The previous day, he released a statement on Twitter:

“Media Matters caught me saying something naughty on a radio show more than a decade ago. Rather than express the usual ritual contrition, how about this: I’m on television every weeknight live for an hour. If you want to know what I think, you can watch. Anyone who disagrees with my views is welcome to come on and explain why.”

Speaking with PEOPLE, Media Matters President Angelo Carusone says the group has more audio to release but likely will not do so “for a little while.”

“We’ve largely been trying to find a way, because that’s our job, to tell a more effective story about Tucker Carlson’s promotion of white supremacy and misogyny,” Carusone says. (Washington Post columnist Erik Wemple drew a similar parallel, arguing Carlson’s radio show appearances were not materially different from what he’s said elsewhere.)

Of future audio of Carlson’s previous radio appearances, Carusone says, “There’s a ton.”

However, “There’s no way we’re going to release it all. I will not publish something that does not have relevancy,” he says.

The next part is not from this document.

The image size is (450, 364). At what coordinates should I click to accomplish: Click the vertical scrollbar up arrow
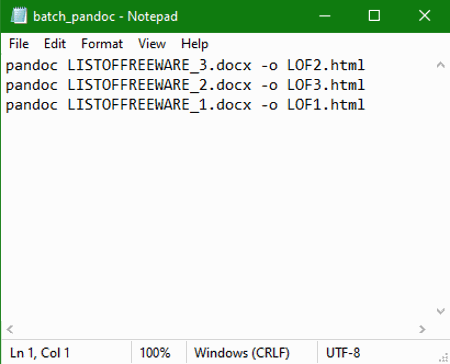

He has no qualms about pressuring Fox News’ advertiser-based business model, which he says “commercializes” the kind of bigotry and bad faith that prevents any kind of necessary political dialogue between liberals and conservatives.

Carusone has also faced criticism, largely from conservative media outlets, who point to his own years-old remarks: In this case, blog posts that used offensive terms to describe transgender and Jewish people, among other things.

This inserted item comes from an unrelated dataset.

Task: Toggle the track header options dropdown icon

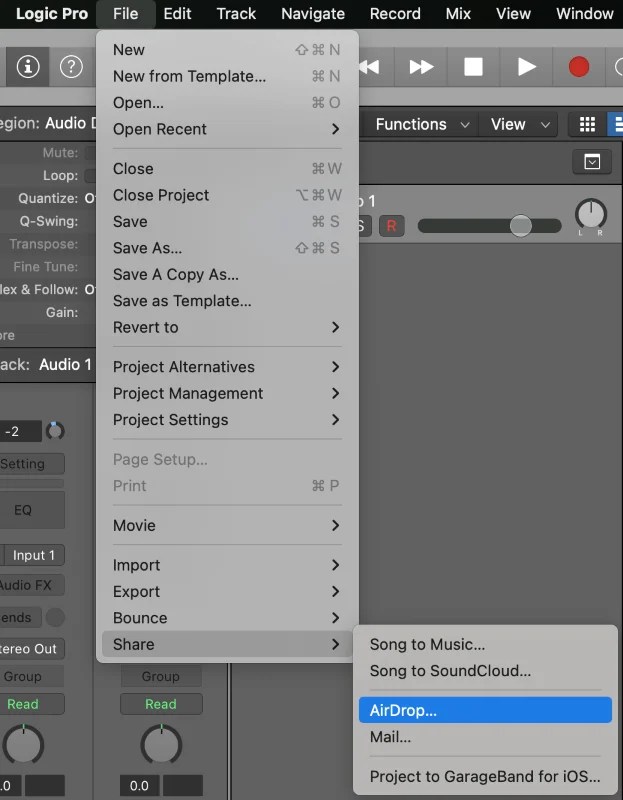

Carusone says those posts were part of a short-lived attempt at parodying right-wing extremism, but he acknowledges they can be harmful. He says the posts regularly resurface when Media Matters targets a conservative personality.

The National Review, in a characteristic treatment, called Carusone’s old posts “astonishing hypocrisy.”

Carlson said on his show that he has the full support of Fox News.

“We’ve always apologized when we’re wrong, and will continue to do that. That’s what decent people do. They apologize,” he said. “But we will never bow to the mob. Ever. No matter what.”

A network spokeswoman tells PEOPLE Carlson will be on the air this week and next, following earlier incorrect reports he was planning a vacation.

Asked for comment, the spokeswoman referred PEOPLE to Carlson’s statements on the controversy.